## Consigne
Recopiez intégralement, sans la moindre modification, le texte sur la présomption d'innocence.

## Page
Eric Dupond-Moretti avait confié au groupe de travail la mission de dresser un état et une analyse des atteintes portées au principe constitutionnel de la présomption d’innocence dans notre société contemporaine, afin de faire des propositions utiles sur les moyens législatifs, réglementaires ou pratiques susceptibles de mieux en assurer le respect.

Le groupe de travail composé de 13 membres magistrats, avocats, journalistes, enquêteurs a procédé à l’audition de plus de 80 personnes et a bénéficié de nombreuses contributions écrites venues d’horizons variés.

## Données enregistrées
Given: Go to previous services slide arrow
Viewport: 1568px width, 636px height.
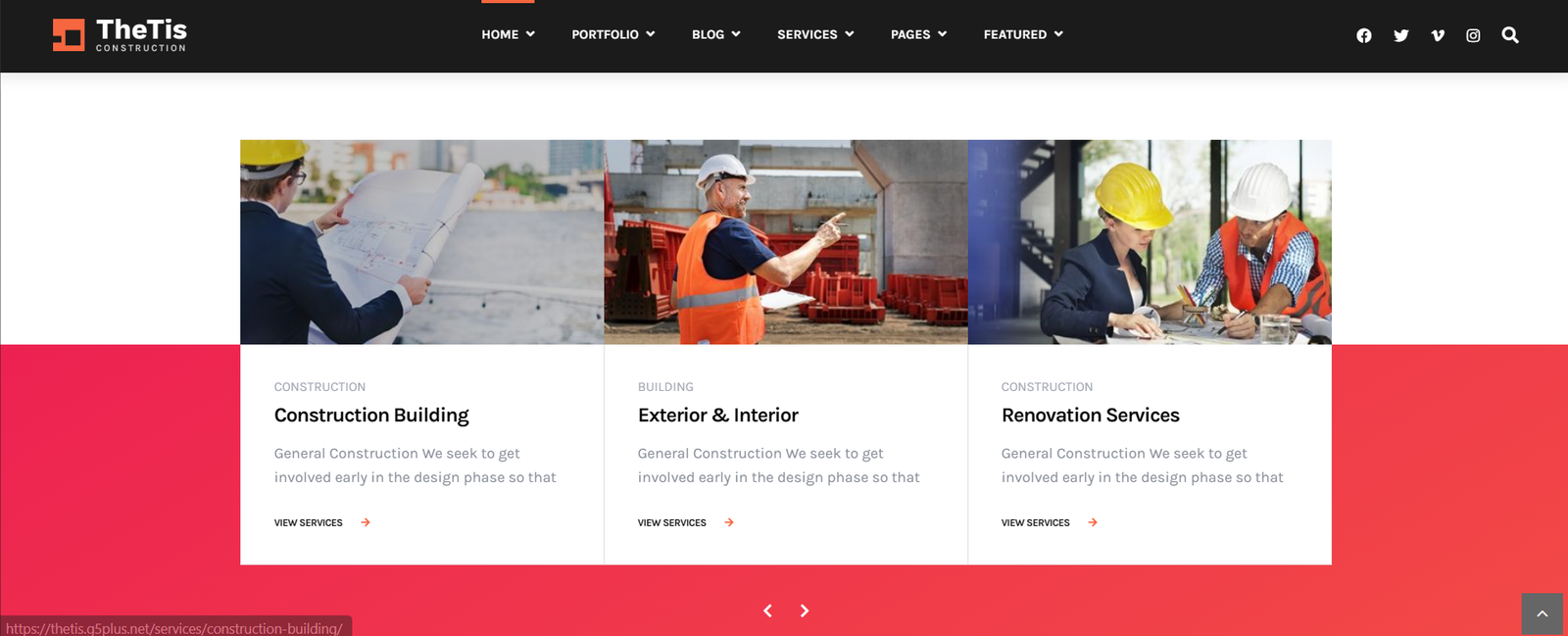Looking at the screenshot, I should pyautogui.click(x=767, y=611).
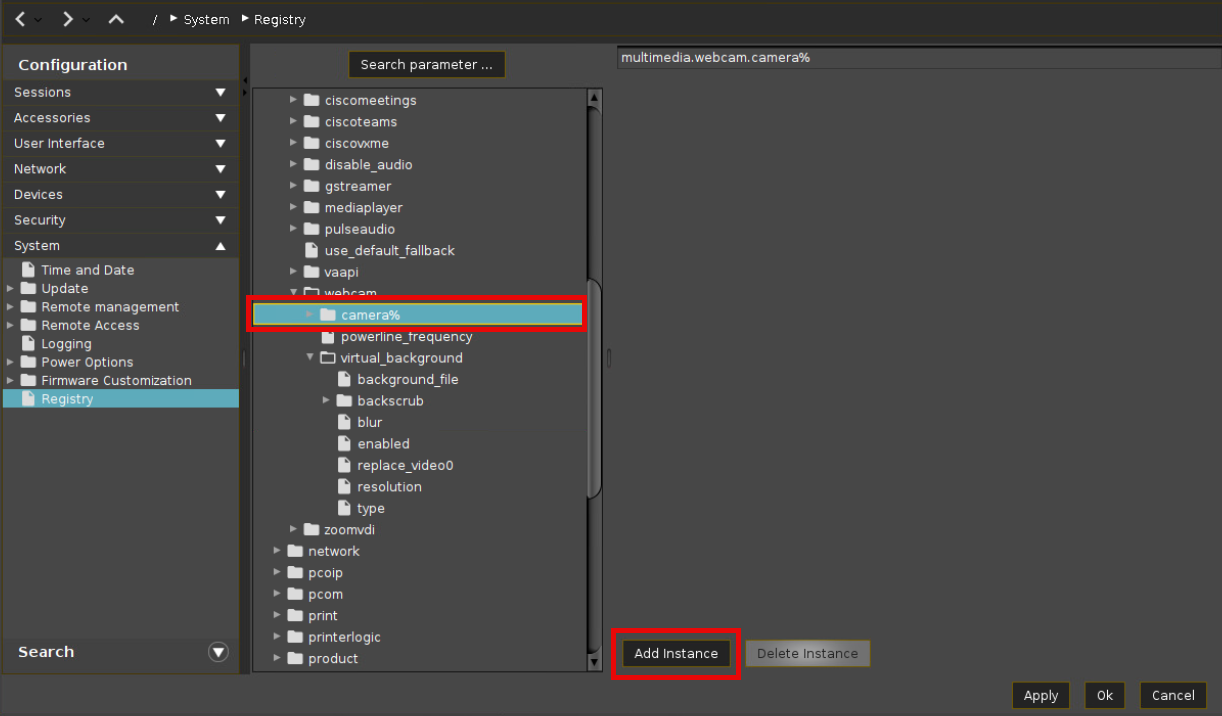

## Réponse
Eric Dupond-Moretti avait confié au groupe de travail la mission de dresser un état et une analyse des atteintes portées au principe constitutionnel de la présomption d’innocence dans notre société contemporaine, afin de faire des propositions utiles sur les moyens législatifs, réglementaires ou pratiques susceptibles de mieux en assurer le respect.

Le groupe de travail composé de 13 membres magistrats, avocats, journalistes, enquêteurs a procédé à l’audition de plus de 80 personnes et a bénéficié de nombreuses contributions écrites venues d’horizons variés.